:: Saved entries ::
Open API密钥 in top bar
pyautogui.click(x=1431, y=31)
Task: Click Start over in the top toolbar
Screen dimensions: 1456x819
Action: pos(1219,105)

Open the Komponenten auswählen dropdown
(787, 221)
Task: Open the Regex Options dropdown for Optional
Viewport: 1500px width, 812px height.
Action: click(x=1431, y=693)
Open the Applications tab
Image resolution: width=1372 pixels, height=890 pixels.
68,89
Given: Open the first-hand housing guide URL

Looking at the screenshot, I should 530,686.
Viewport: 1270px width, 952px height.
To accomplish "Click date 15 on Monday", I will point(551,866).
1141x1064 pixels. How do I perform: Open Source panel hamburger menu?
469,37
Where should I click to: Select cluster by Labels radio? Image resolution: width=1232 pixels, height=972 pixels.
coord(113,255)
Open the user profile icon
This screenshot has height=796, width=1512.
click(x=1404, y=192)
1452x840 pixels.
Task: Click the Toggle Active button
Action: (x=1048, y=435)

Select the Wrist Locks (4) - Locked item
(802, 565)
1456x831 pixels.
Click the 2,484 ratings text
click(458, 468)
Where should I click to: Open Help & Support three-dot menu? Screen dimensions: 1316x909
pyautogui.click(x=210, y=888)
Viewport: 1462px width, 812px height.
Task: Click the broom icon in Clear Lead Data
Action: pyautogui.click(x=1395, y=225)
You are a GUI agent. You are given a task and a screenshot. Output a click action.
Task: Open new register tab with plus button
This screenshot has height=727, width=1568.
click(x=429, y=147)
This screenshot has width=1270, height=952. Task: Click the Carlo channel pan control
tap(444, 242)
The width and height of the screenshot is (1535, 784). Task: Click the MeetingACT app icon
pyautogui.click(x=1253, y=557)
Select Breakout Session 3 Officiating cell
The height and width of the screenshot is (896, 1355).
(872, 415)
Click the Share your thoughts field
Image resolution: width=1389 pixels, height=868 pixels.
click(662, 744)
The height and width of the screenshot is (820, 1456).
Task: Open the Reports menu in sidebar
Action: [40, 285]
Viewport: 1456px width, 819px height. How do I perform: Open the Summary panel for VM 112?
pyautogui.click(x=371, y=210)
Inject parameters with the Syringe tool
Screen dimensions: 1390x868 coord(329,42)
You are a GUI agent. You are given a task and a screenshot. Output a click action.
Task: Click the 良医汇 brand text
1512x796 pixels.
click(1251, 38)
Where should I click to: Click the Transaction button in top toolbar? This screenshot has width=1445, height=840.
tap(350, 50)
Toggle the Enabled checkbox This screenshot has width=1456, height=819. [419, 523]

:: REQUIRED WORK ::
Set down every entry exactly as given.

:: ANSWER BOX ::
Open API密钥 in top bar
pyautogui.click(x=1431, y=31)
Task: Click Start over in the top toolbar
Screen dimensions: 1456x819
Action: pos(1219,105)

Open the Komponenten auswählen dropdown
(787, 221)
Task: Open the Regex Options dropdown for Optional
Viewport: 1500px width, 812px height.
Action: click(x=1431, y=693)
Open the Applications tab
Image resolution: width=1372 pixels, height=890 pixels.
68,89
Given: Open the first-hand housing guide URL

Looking at the screenshot, I should 530,686.
Viewport: 1270px width, 952px height.
To accomplish "Click date 15 on Monday", I will point(551,866).
1141x1064 pixels. How do I perform: Open Source panel hamburger menu?
469,37
Where should I click to: Select cluster by Labels radio? Image resolution: width=1232 pixels, height=972 pixels.
coord(113,255)
Open the user profile icon
This screenshot has height=796, width=1512.
click(x=1404, y=192)
1452x840 pixels.
Task: Click the Toggle Active button
Action: (x=1048, y=435)

Select the Wrist Locks (4) - Locked item
(802, 565)
1456x831 pixels.
Click the 2,484 ratings text
click(458, 468)
Where should I click to: Open Help & Support three-dot menu? Screen dimensions: 1316x909
pyautogui.click(x=210, y=888)
Viewport: 1462px width, 812px height.
Task: Click the broom icon in Clear Lead Data
Action: pyautogui.click(x=1395, y=225)
You are a GUI agent. You are given a task and a screenshot. Output a click action.
Task: Open new register tab with plus button
This screenshot has height=727, width=1568.
click(x=429, y=147)
This screenshot has width=1270, height=952. Task: Click the Carlo channel pan control
tap(444, 242)
The width and height of the screenshot is (1535, 784). Task: Click the MeetingACT app icon
pyautogui.click(x=1253, y=557)
Select Breakout Session 3 Officiating cell
The height and width of the screenshot is (896, 1355).
(872, 415)
Click the Share your thoughts field
Image resolution: width=1389 pixels, height=868 pixels.
click(662, 744)
The height and width of the screenshot is (820, 1456).
Task: Open the Reports menu in sidebar
Action: [40, 285]
Viewport: 1456px width, 819px height. How do I perform: Open the Summary panel for VM 112?
pyautogui.click(x=371, y=210)
Inject parameters with the Syringe tool
Screen dimensions: 1390x868 coord(329,42)
You are a GUI agent. You are given a task and a screenshot. Output a click action.
Task: Click the 良医汇 brand text
1512x796 pixels.
click(1251, 38)
Where should I click to: Click the Transaction button in top toolbar? This screenshot has width=1445, height=840.
tap(350, 50)
Toggle the Enabled checkbox This screenshot has width=1456, height=819. [419, 523]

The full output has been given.